With respect to Clinical Reference Standards (CRS without microbiological investigations), detection by TN in patients grouped as Confirmed, Unconfirmed and Unlikely TB gave sensitivity of 69% & specificity of 99.9%. GX performed slightly inferior with a sensitivity of 61.5% and specificity of 100%. TN detected 170 extra samples (at all three sites), which were missed by GX and other microbiological tests. These patients were all in Confirmed TB group with one patient in Unconfirmed TB group. The amount of DNA in these samples was low/very low in 57% patients, and high in 35%, but was missed by GX. GX detected 113 samples missed by TN (included for TN sensitivity calculation, TN showed sensitivity of 73.7% in comparison to GX).
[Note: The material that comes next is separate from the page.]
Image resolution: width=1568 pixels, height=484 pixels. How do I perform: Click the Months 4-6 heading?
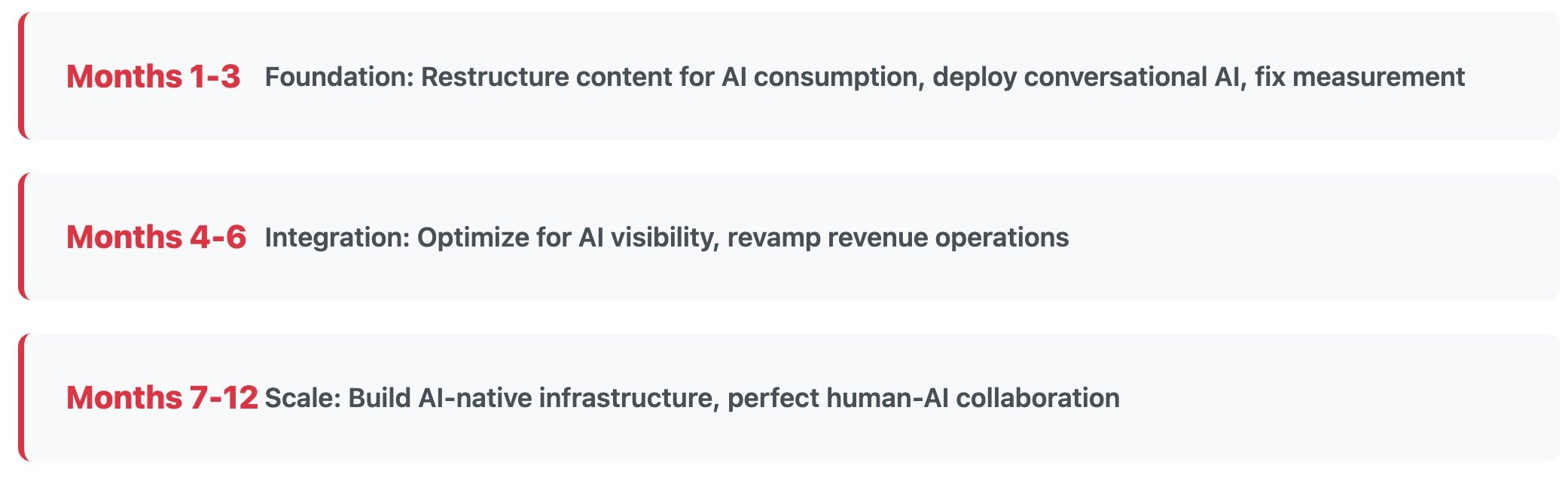[x=156, y=237]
These samples predominantly had low/very low DNA amount, and could have hence been missed by TN28,33,34.

Age and immune response can significantly affect the disease immunopathogenesis which could in turn affect the disease presentation and hence detection by NAAT. We reported yield of 24.1% by GX in respiratory samples from children with presumptive intra-thoracic TB, significantly higher (31%) in children with progressive primary TB (lung parenchymal lesion) and 11.9% in those with primary pulmonary complex disease (hilar lymphadenopathy)35. Kabir et al.36reported higher yield of GX in males and in young adults.
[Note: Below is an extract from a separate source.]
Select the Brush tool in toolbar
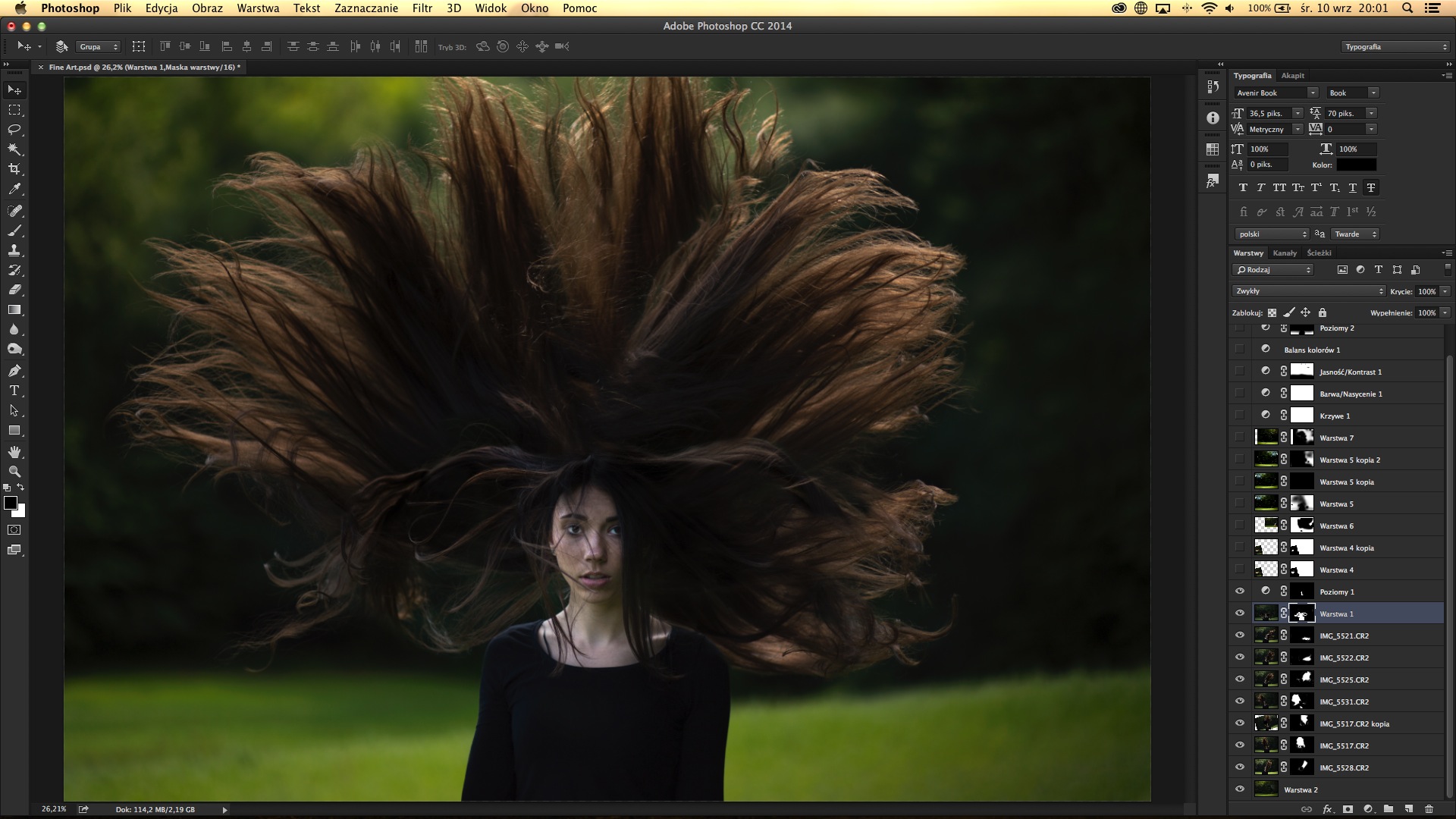This screenshot has width=1456, height=819. [x=14, y=230]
Few limitations are that the study was done in initial versions of TN and Genexpert MTB/RIF. Further improved versions are now available for both systems. Future versions of NAATs could include simplifying sample processing and inclusion of more genes in the test design to improve sensitivity of TB detection and EPTB diagnosis. Also, inclusion of more gene targets could enable detection of resistance to important drugs in the treatment regimen such as Bedaquiline, Linezolid, INH and fluoroquinolones, essential for designing treatment regimen for drug resistant TB. Both TN and GX missed few samples detected by the other test possibly due to low amount of DNA. TN gave Rif resistance indeterminate results in samples with low amount of DNA, which should be improved in future versions. GX reported a small number of low DNA samples as resistant. WHO recommends phenotypic DST or repeat sample testing in samples with lower bacillary load37, however repeating extra-pulmonary samples may not always be feasible and paucibacillary samples may have poor yield on culture. Newer technology or improvements in the current technology could overcome this dilemma.

Strengths of the current study include a large sample size included from three tertiary care centers in a high endemic, low resource setting. All patient samples were systematically subjected to WHO recommended diagnostics which were used as gold standard comparator for evaluation of TN. Composite reference standards including clinical suspicion, microbiological investigations, histopathology, radiology and response to treatment were used together to further evaluate test results.

In patients initiated on treatment, TN achieved sensitivity of 69.6% (65.1% for GX) and a higher negative predictive value than GX. TN proved to be instrumental in diagnosing more patients with confirmed TB, where other diagnostic methods failed. The current study establishes TN as a sensitive and specific technique for diagnosis of EPTB. TN can work on a hand-held device (battery operated), with minimal operational requirements and potential to be utilized at peripheral centres in resource limited settings. The assay involves automated DNA extraction in Trueprep device (20 min) which is loaded on a chip and amplified in Truelab micro-PCR device (40 min).GX system requires ambient temperature between 15 and 30 °C, stable electricity supply, and adequate storage space for cartridges (storage at 2–28 °C ), thereby, limiting its use to district hospital settings.

Despite advances in diagnostic technology, treatment is initiated based on comprehensive reference standards in EPTB. In paucibacillary samples, the results by both methods for samples such as fluids and biopsy as well as RIF resistance detection was imperfect, prompting scope for improvements in diagnostic modalities.